What I did was format the html that my servlet generated so that its not all on a single line and ran the code again. This time it worked. I copied this working code into a browser address bar so that it will all be on a single line, and copied that code back into the script in my html file. Now, when the previously working code is on a single line, it doesn't work.
Here's the formatted JS:
var sMax
var holder;
var preSet;
var rated;
var request;
function rating(num){
sMax = 0;
for(n=0; n<num.parentNode.childNodes.length; n++){
if(num.parentNode.childNodes[n].nodeName == "A"){
sMax++;
}
}
if(!rated){
s = num.id.replace("_", '');
a = 0;
for(i=1; i<=sMax; i++){
if(i<=s){
document.getElementById("_"+i).className = "on";
document.getElementById("rateStatus").innerHTML = num.title;
holder = a+1;
a++;
}else{
document.getElementById("_"+i).className = "";
}
}
}
}
function off(me){
if(!rated){
if(!preSet){
for(i=1; i<=sMax; i++){
document.getElementById("_"+i).className = "";
document.getElementById("rateStatus").innerHTML = me.parentNode.title;
}
}else{
rating(preSet);
document.getElementById("rateStatus").innerHTML = document.getElementById("ratingSaved").innerHTML;
}
}
}
function rateIt(me){
if(!rated){
document.getElementById("rateStatus").innerHTML = document.getElementById("ratingSaved").innerHTML + " "+me.title;
preSet = me;
rated=1;
sendRate(me);
rating(me);
}
}
function sendRate(sel){
alert("Your rating was: "+sel.title);
addRating("rating", "?truck=kogibbq?rating="+ sel.id);
}
function addRating(servletName, servletArguments){
var servlet = servletName;
var arg = servletArguments
var req = servlet + arg;
alert(req);
addrequest(req);
request.onreadystatechange = function(){
alert("response received");
}
}
function addrequest(req) {
try {
request = new XMLHttpRequest();
}catch (e) {
try {
request = new ActiveXObject("Microsoft.XMLHTTP");
}catch (e) {
alert("XMLHttpRequest error: " + e);
}
}
request.open("GET", element, true);
request.send(null);
return request;
}
You are missing semi-colons on:
var sMax
and
var arg = servletArguments
Sarfraz has already pointed out the deal-breakers in this code, but for similar problems in the future, I recommend pasting your code into JSLint, for validation.

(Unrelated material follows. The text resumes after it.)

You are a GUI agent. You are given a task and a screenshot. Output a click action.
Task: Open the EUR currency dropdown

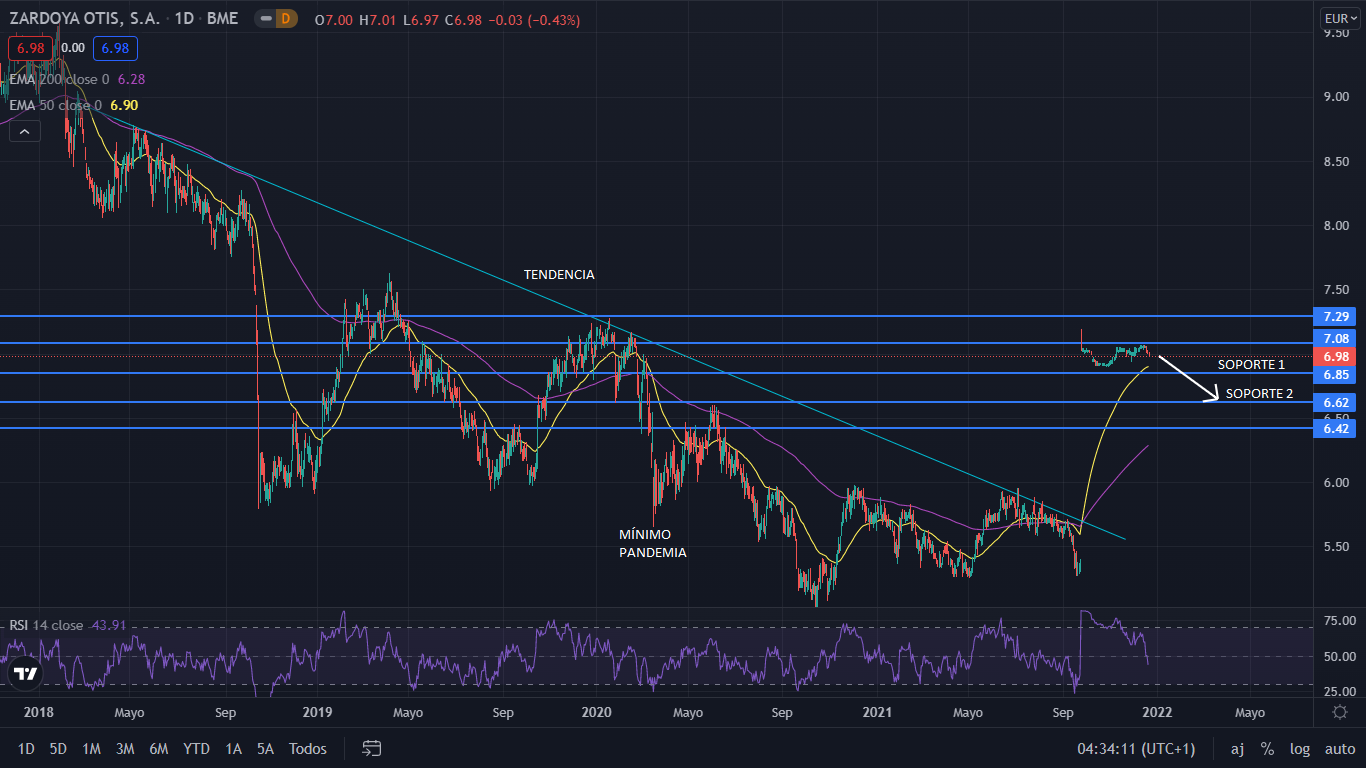point(1340,18)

It'll find a lot of errors that won't actually break your code (but then neither will the lack of semicolons unless you put the entire script in one line), so you don't need to fix every single remark just to get it working, but of course, if you can follow the exact JSLint recommendations, that's usually just great.
There's a ; missing in the first line of your javascript file.